A complete response lists each line of the data below that includes the word "Expand".

───

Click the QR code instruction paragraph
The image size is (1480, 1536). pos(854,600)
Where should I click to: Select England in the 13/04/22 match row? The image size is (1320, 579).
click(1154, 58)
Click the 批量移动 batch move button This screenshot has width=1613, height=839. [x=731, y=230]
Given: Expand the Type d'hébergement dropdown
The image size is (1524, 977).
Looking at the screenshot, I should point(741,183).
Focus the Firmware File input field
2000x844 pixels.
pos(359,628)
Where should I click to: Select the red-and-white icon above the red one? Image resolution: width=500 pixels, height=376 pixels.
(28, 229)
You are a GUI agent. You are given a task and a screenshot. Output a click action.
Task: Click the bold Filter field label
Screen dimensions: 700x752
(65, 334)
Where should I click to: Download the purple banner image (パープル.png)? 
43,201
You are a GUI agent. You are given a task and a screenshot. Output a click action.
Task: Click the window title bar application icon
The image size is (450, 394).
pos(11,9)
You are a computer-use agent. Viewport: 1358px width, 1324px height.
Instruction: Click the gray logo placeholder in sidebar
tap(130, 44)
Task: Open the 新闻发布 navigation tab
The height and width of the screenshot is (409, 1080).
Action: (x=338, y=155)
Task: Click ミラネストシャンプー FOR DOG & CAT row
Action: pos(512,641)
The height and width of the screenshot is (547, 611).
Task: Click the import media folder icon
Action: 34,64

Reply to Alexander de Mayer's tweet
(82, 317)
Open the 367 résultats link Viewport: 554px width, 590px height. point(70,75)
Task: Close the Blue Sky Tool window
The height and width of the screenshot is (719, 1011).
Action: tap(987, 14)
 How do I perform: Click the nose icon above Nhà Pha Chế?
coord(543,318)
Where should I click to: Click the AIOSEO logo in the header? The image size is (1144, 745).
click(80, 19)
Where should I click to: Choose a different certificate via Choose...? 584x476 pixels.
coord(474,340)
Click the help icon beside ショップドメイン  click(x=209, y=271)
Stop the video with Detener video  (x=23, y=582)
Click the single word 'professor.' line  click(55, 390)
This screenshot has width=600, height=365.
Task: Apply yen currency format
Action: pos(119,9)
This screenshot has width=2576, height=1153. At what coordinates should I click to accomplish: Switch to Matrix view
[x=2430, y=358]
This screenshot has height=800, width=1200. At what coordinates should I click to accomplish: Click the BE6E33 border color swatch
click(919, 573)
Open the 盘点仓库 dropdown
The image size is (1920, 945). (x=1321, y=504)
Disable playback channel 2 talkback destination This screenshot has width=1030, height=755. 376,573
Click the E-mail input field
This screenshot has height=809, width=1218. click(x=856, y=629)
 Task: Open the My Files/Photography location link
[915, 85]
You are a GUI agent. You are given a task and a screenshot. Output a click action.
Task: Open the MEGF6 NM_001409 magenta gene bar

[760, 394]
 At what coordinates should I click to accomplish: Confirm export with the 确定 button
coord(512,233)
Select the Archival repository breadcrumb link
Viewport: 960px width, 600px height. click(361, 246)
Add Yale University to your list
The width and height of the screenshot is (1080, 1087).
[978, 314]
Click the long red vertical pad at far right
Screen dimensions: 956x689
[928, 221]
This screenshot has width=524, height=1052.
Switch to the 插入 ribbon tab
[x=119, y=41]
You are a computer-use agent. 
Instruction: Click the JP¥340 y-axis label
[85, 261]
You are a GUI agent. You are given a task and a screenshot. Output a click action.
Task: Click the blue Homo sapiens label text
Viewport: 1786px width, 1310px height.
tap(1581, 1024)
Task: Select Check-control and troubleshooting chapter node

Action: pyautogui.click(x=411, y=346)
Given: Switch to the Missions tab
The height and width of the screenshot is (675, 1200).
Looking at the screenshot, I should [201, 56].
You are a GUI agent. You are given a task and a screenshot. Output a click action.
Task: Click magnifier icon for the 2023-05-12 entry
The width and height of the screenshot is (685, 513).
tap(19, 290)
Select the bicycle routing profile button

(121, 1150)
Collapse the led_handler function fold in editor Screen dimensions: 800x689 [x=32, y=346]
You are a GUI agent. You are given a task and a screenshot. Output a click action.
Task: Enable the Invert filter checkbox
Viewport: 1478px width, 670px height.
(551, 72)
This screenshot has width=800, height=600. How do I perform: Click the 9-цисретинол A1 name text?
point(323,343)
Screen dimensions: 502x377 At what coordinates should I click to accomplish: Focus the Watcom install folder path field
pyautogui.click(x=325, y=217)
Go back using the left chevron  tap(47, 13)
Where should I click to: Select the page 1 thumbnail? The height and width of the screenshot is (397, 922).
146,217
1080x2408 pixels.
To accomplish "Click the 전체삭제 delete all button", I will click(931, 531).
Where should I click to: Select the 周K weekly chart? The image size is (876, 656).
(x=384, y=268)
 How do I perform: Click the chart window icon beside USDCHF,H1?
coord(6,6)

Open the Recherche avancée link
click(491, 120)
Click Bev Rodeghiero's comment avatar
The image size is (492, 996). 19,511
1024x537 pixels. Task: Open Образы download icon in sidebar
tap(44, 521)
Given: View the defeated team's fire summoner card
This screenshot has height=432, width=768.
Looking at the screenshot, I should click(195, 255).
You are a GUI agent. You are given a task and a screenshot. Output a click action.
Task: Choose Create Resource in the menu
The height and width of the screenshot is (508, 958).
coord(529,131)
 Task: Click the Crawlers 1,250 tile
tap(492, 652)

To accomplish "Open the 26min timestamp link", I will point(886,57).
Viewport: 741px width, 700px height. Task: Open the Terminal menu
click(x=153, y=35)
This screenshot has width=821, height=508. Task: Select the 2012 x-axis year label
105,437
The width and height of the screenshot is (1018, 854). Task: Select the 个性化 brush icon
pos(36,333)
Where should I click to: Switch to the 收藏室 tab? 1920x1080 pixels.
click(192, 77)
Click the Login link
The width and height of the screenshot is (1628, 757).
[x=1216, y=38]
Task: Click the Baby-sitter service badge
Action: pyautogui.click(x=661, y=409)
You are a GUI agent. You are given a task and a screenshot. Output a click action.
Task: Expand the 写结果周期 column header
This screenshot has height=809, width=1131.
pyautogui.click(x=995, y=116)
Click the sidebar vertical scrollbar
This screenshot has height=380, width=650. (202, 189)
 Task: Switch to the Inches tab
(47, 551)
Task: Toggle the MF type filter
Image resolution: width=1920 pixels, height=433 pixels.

───

• EXERCISE RESULT
Given: Expand the Type d'hébergement dropdown
Task: Expand the 写结果周期 column header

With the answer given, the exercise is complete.